— Exercise —
Transcribe the listing below in its entirety.
*****
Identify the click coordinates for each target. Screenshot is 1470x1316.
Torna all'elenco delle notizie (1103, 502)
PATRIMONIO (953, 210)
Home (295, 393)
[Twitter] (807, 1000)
*****
— Exercise output —
Identify the click coordinates for each target. Screenshot is 1470x1316.
Torna all'elenco delle notizie (1103, 502)
PATRIMONIO (953, 210)
Home (295, 393)
[Twitter] (807, 1000)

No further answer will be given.